On a scale of one to ten: one being I feel like I drank sixteen Sambucas with the Marchioness last night and now I would gladly welcome death as an alternative to an alcohol poisoning hell lingering, and ten being primed and ready to destroy any obstacle in my path to world domination à la Claire Underwood, I’d say I’m settling around a three.
I am unquantifiably fucked off with being sick.
I have pneumonia which is a right pain in the chest. I guess that explains why I haven’t been able to shake off this dose for almost two months. Wheeze cough splutter – attractive.
For some reason the spring cleaning couldn’t wait. The utter carnage of the apartment was climbing the walls, mocking me and my lack of domestic attention as I lay on my sick bed or shuffled to the medicine shelf to knock back more paracetemol and Exputex. Finally, I went back to the doctor, swallowing the “waste” of another sixty euro, along with yet more ibuprofen, and god knows what for prescriptions. So at least now I should be on the mend? Hopefully. I could’ve built a clinic in remote sub-Saharan Africa for the amount I’ve spent on my lungs lately.
I’m also pretty deaf. Sometimes, I’m thankful for that, having two dogs and a teenager on Easter break.

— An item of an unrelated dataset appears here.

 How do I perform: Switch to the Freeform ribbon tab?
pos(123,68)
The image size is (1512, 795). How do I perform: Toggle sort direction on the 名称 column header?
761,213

ElsaDaughter was a massive help during the week. I really wasn’t able to be doing much more than bingeing on The West Wing during reprieves from cold, sweaty, gross naps but, of course, being obsessive and fussy I had to stick to my plan of having the spring cleaning done by Easter. Why can’t I just leave shit alone? There was nobody coming to visit, nobody who would see the state of the place but oh no, had to be done. I said I was doing it this week and pneumonia wasn’t going to stop me. Temporarily halt me with a dizzy fever every now again but not stop me completely.
Many times I thought I’d faint; pass out from an inability to breathe or sink into a pool of my own sweat. But with ElsaDaughter sweeping in to save the day, we got most of the cleaning done. There’s just my room left to do. And that looks like a student house share after semester one exams wrap up for Christmas break. Without the empty bottles.
I am so desperate to be back running. I’ve managed to get only a few days, maybe a week at a time, of good training in between bouts of phlegm production. I feel like a big squidgy ball of phlegm myself. I loathe unexercised me: I’m like pale, soggy bread thrown into the duck pond. Swollen, murky, a bit mouldy. How I long to be a thin, crisp, snappy breadstick again.
Easter Sunday was a wash out. I don’t know why I feel so crap today after a few days on antibiotics.
This prolonged bout of physical illness is really getting me down. I’m trying to tell myself I’m lucky: I’ll be better soon, it’s only a bad dose, it’s not serious but I want to feel well and healthy and strong so that I can continue putting the pieces of myself back together and move forward.
I don’t know how people with serious, chronic illness keep going with positivity. I would love to have a guest blogger on the topic if anyone’s interested. The link between physical fitness and mental wellbeing, for me, is huge, and not being able to run is turning me into a right glummy mummy.